[Problem to work on] Read through the data and report every line in which the word "computer" occurs.

━━ Data under study

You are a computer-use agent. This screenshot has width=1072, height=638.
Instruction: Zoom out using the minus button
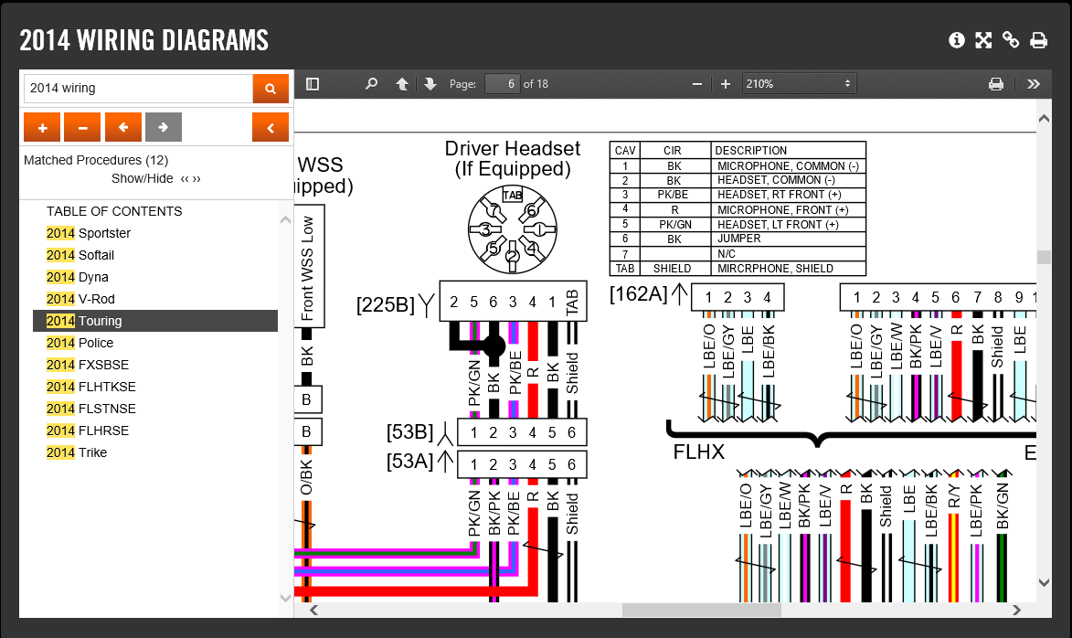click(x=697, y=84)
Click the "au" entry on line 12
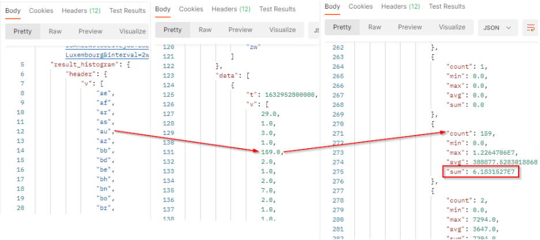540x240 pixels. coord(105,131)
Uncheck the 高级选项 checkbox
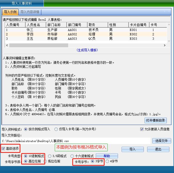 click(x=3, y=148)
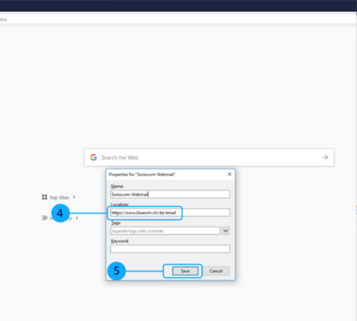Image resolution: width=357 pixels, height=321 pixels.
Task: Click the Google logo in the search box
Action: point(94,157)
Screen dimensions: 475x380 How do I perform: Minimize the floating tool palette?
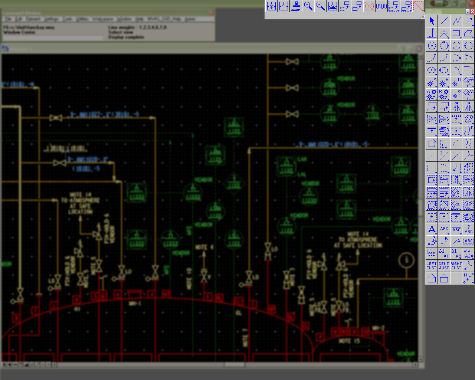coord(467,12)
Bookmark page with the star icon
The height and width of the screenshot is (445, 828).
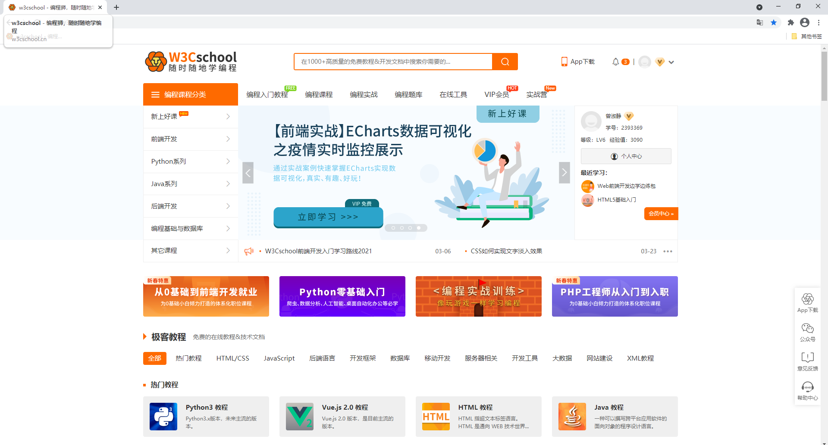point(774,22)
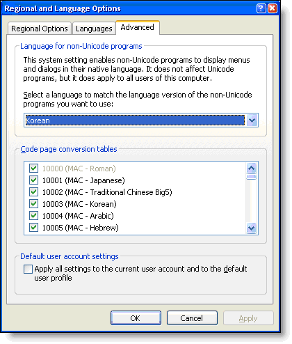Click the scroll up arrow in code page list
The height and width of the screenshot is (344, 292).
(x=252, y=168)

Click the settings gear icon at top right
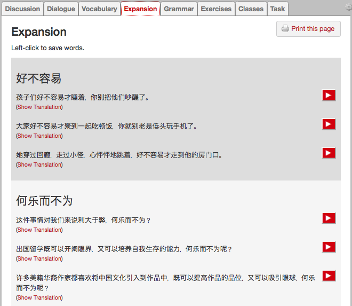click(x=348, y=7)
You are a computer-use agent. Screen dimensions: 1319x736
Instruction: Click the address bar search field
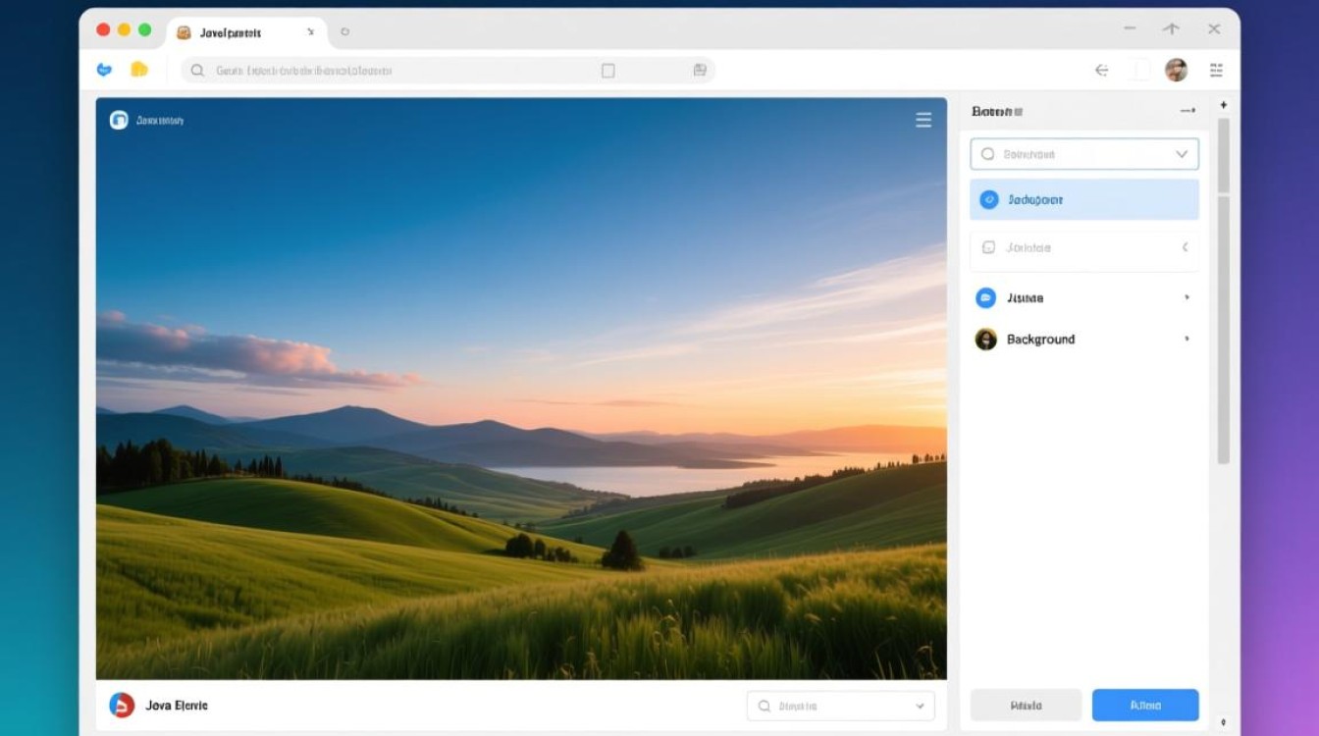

━━━━
━━ Data under study

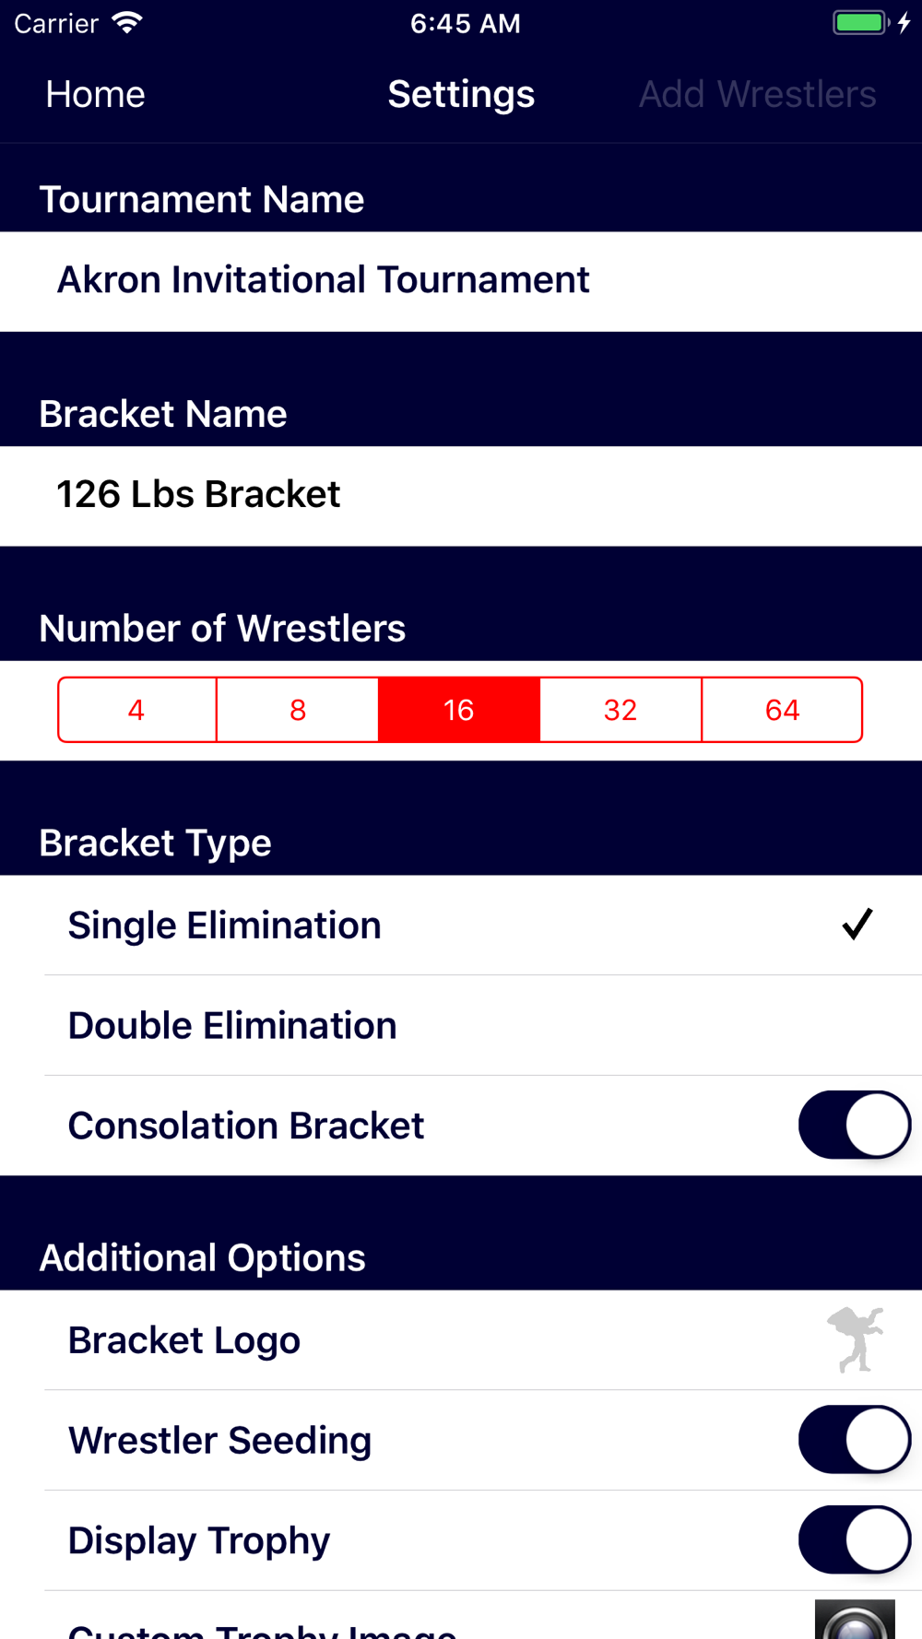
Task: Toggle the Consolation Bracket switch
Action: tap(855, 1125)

━━━━

[Problem solution]
You are a computer-use agent. This screenshot has width=1072, height=638.
You are a computer-use agent. Screen dimensions: 1319x736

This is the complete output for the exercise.